> [Data supplied]:
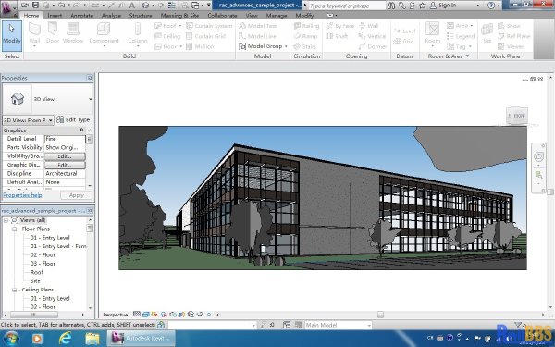
Task: Select the Modify tool
Action: 12,36
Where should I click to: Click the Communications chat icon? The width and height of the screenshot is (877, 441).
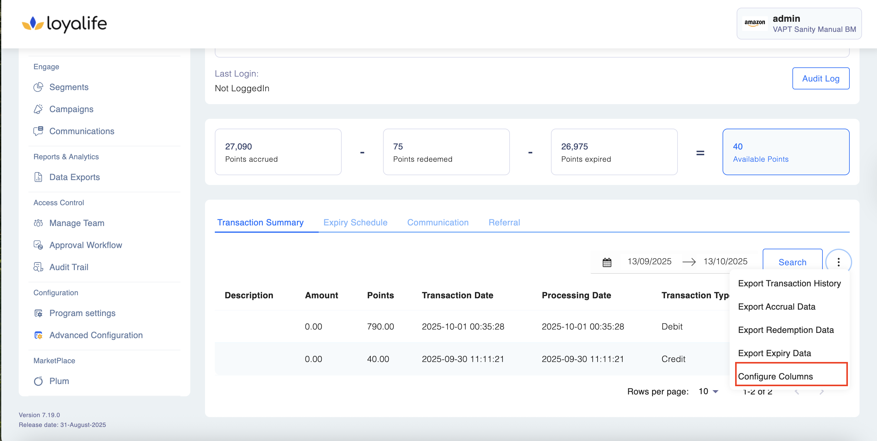(x=38, y=131)
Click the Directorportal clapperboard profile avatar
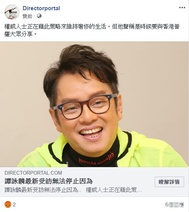 [12, 12]
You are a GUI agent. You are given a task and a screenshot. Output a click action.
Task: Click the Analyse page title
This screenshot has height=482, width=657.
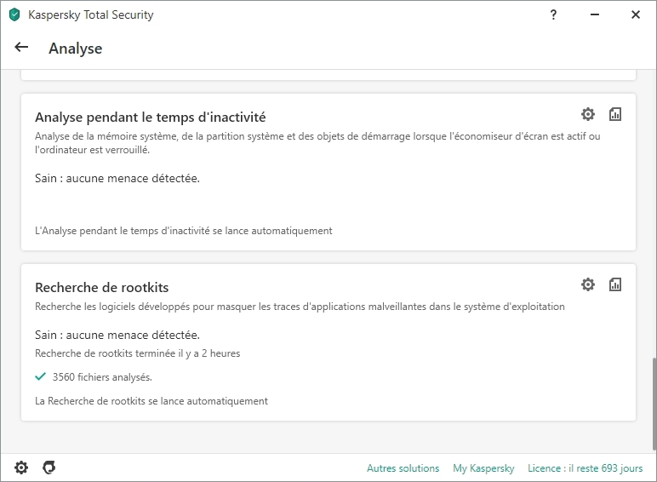point(75,49)
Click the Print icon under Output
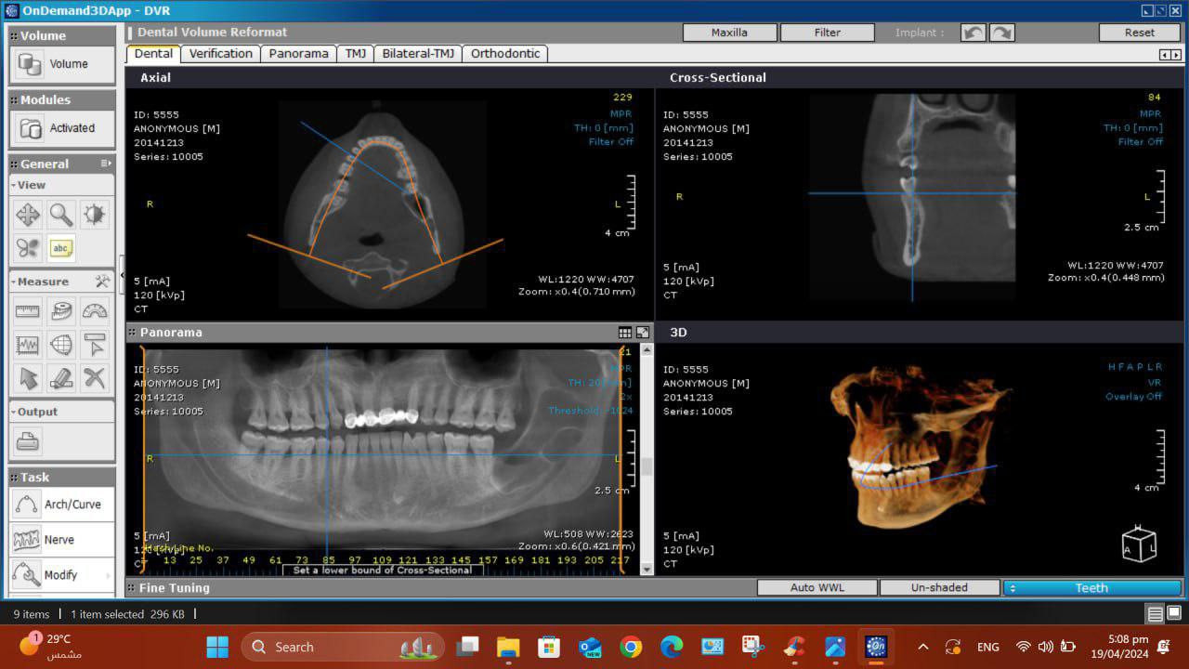Image resolution: width=1189 pixels, height=669 pixels. tap(28, 442)
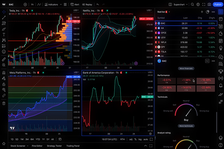Take a chart snapshot with camera icon
This screenshot has height=149, width=224.
pyautogui.click(x=208, y=4)
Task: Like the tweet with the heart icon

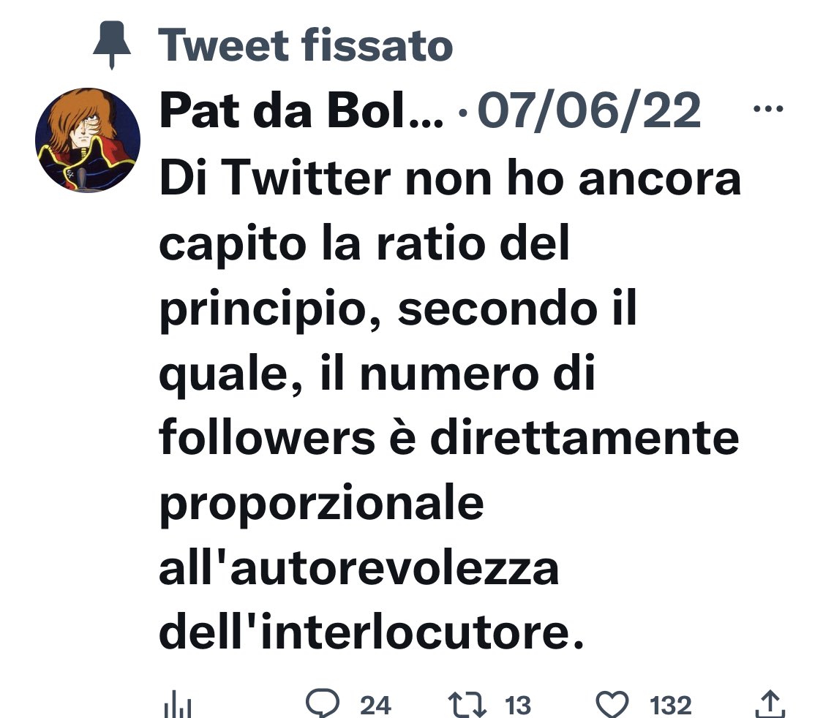Action: (x=612, y=704)
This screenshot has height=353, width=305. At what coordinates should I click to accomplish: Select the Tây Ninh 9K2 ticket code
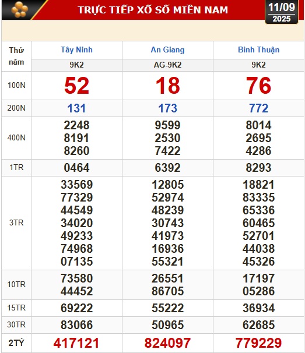pyautogui.click(x=76, y=65)
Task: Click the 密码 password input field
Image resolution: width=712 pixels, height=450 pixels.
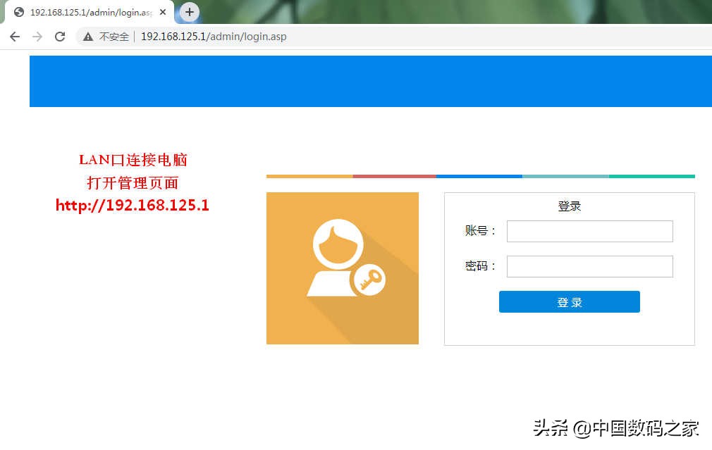Action: 589,266
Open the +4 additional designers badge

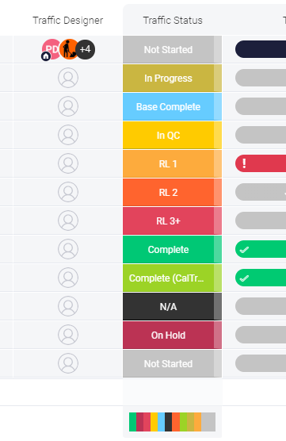tap(85, 49)
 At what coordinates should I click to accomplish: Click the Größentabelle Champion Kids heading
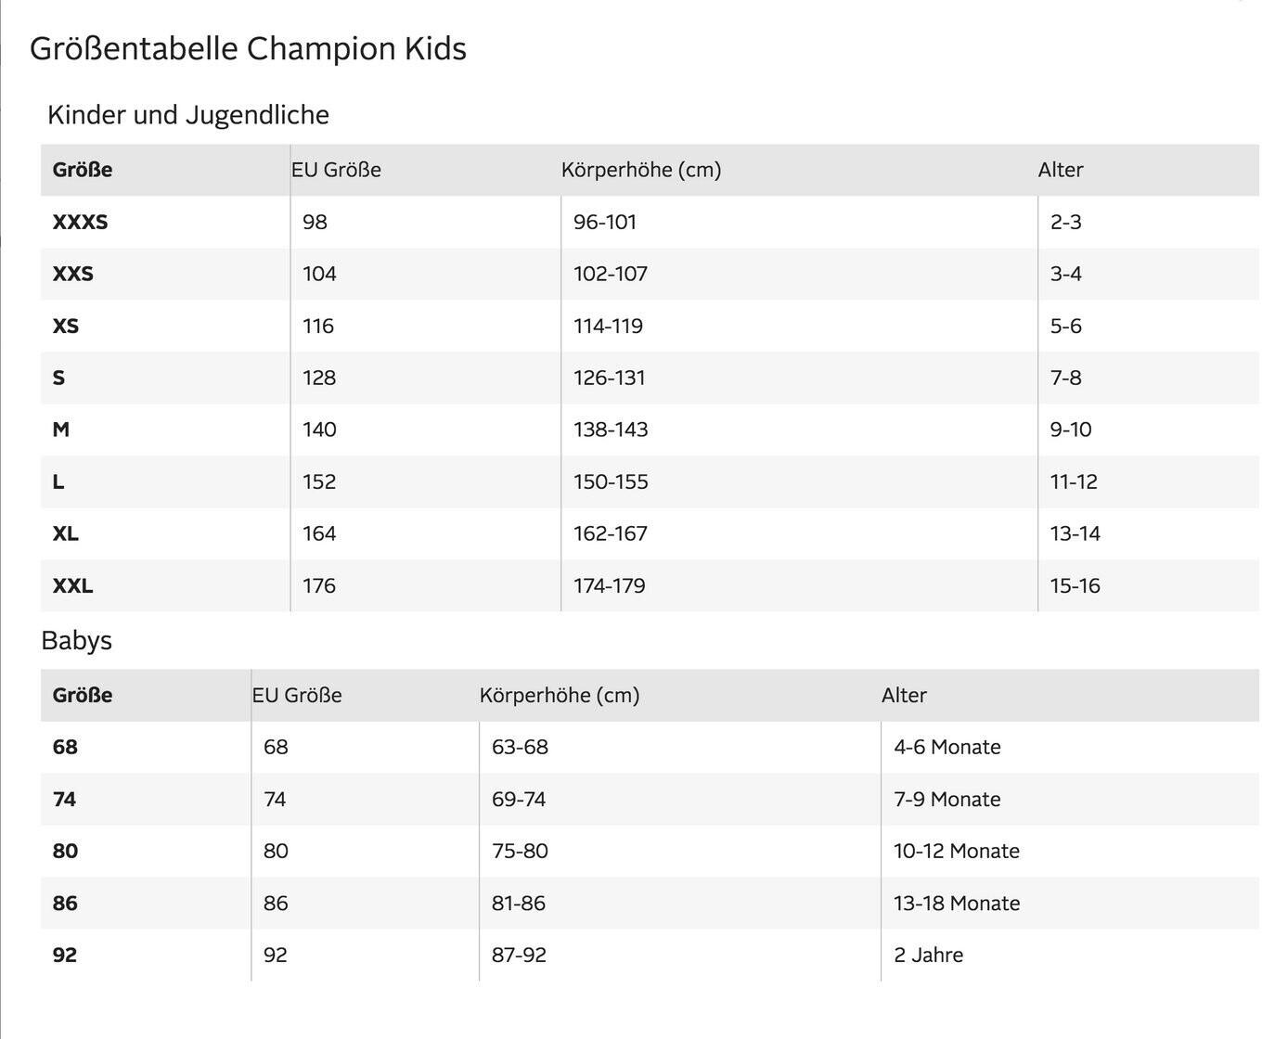(248, 48)
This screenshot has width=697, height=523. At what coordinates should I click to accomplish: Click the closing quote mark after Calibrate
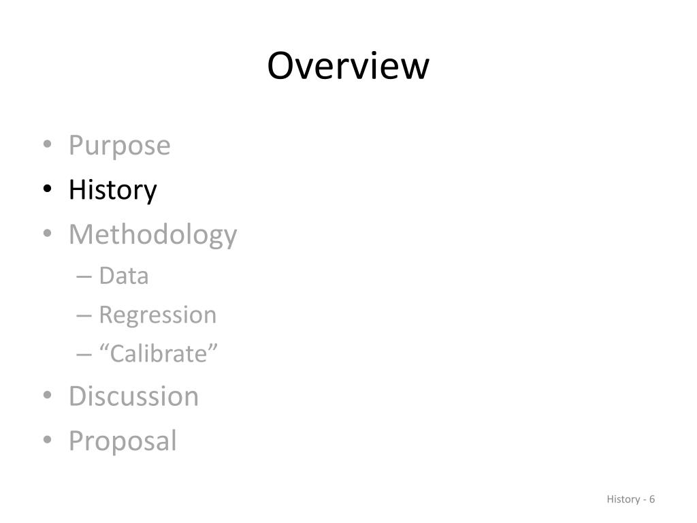[x=213, y=347]
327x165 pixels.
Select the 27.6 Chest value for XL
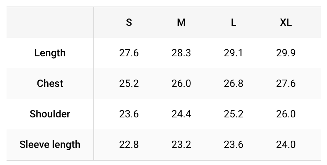pyautogui.click(x=286, y=84)
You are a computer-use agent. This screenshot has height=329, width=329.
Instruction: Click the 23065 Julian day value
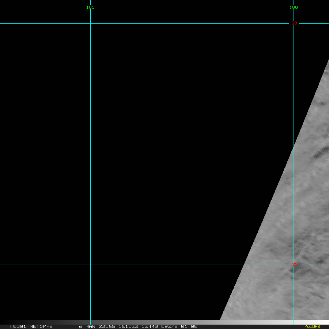(x=107, y=326)
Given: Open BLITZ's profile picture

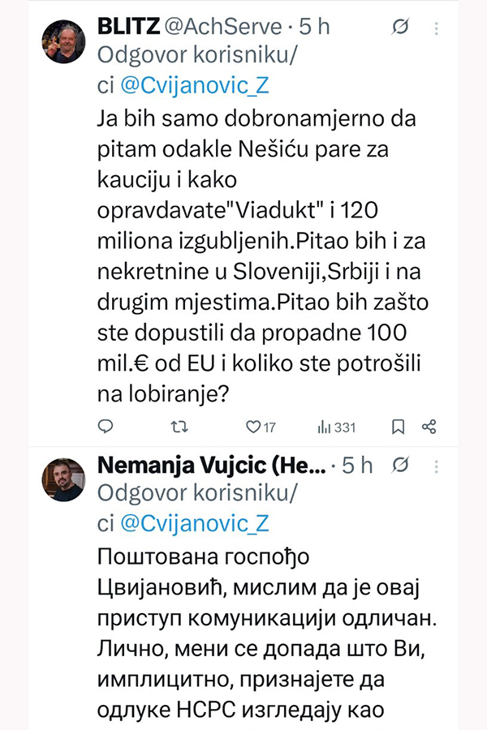Looking at the screenshot, I should [x=65, y=41].
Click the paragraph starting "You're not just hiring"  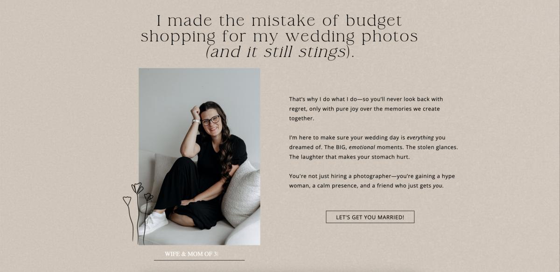pyautogui.click(x=372, y=181)
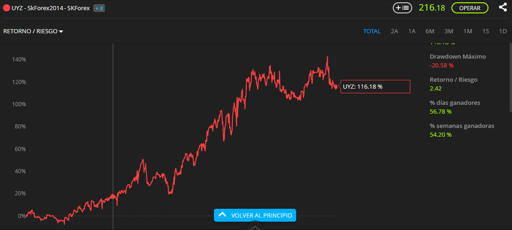Click the UYZ 116.18 % chart tooltip label

coord(375,86)
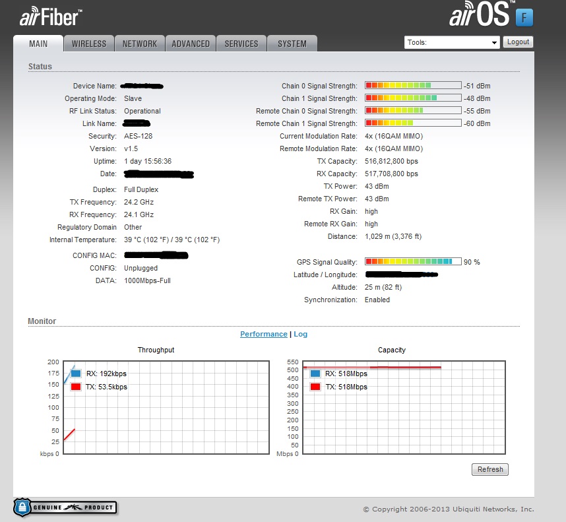Go to the ADVANCED tab
The width and height of the screenshot is (566, 522).
coord(191,44)
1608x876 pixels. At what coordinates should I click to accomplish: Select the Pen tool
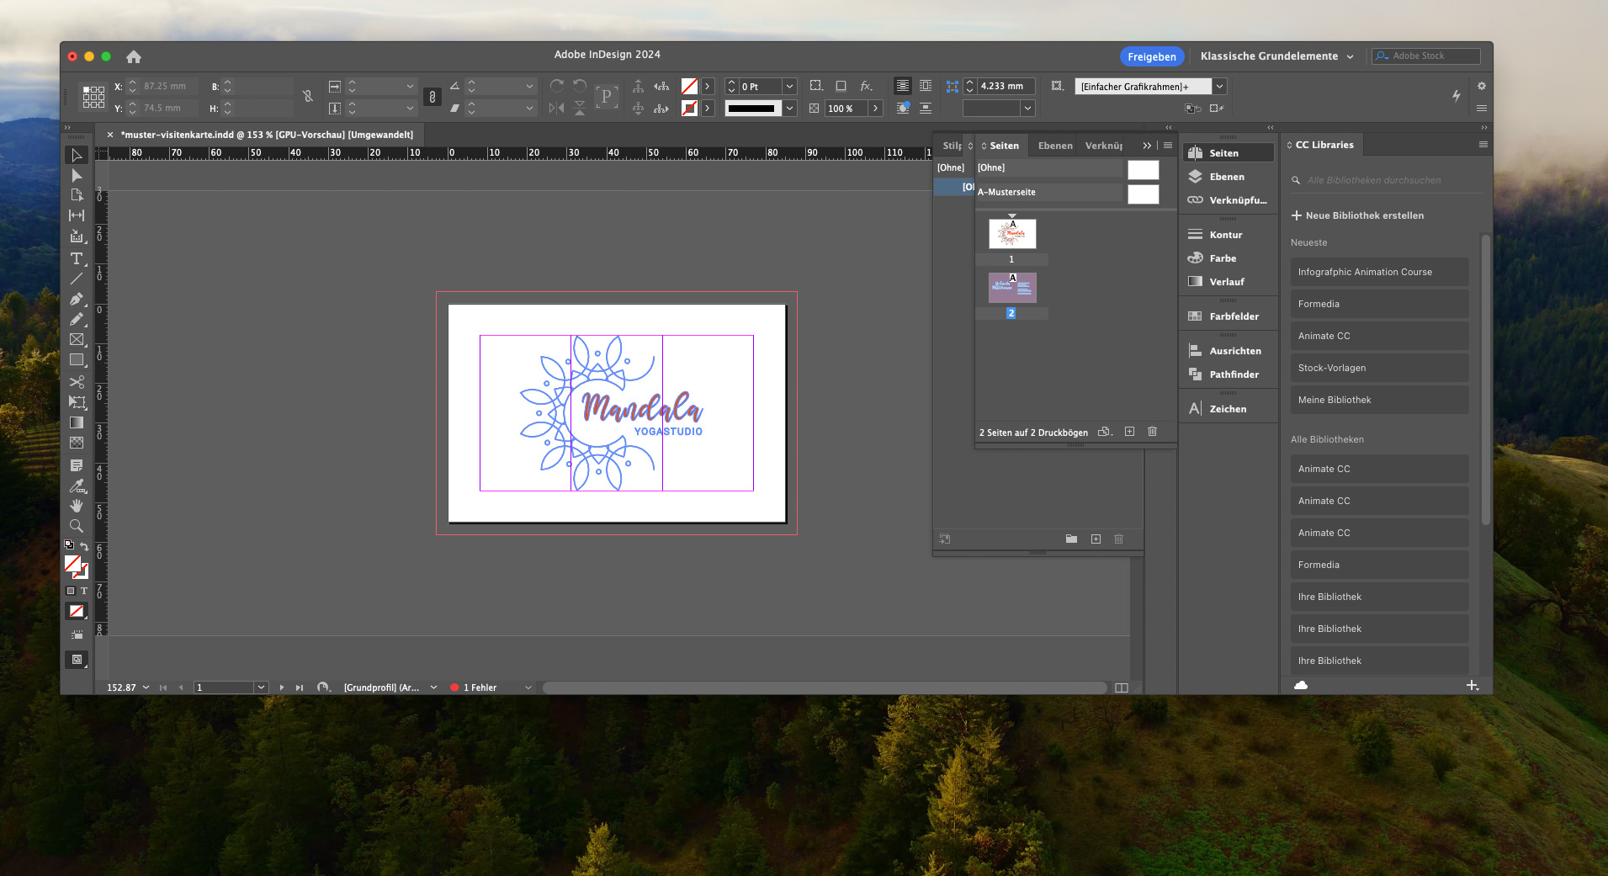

> [The problem]:
Return every line of the items above that contains the word "agent", copied in full.

> [Reply]:
You are a GUI agent. You are given a task and a screenshot. Output a click action.
You are a computer-use agent. This screenshot has height=329, width=329.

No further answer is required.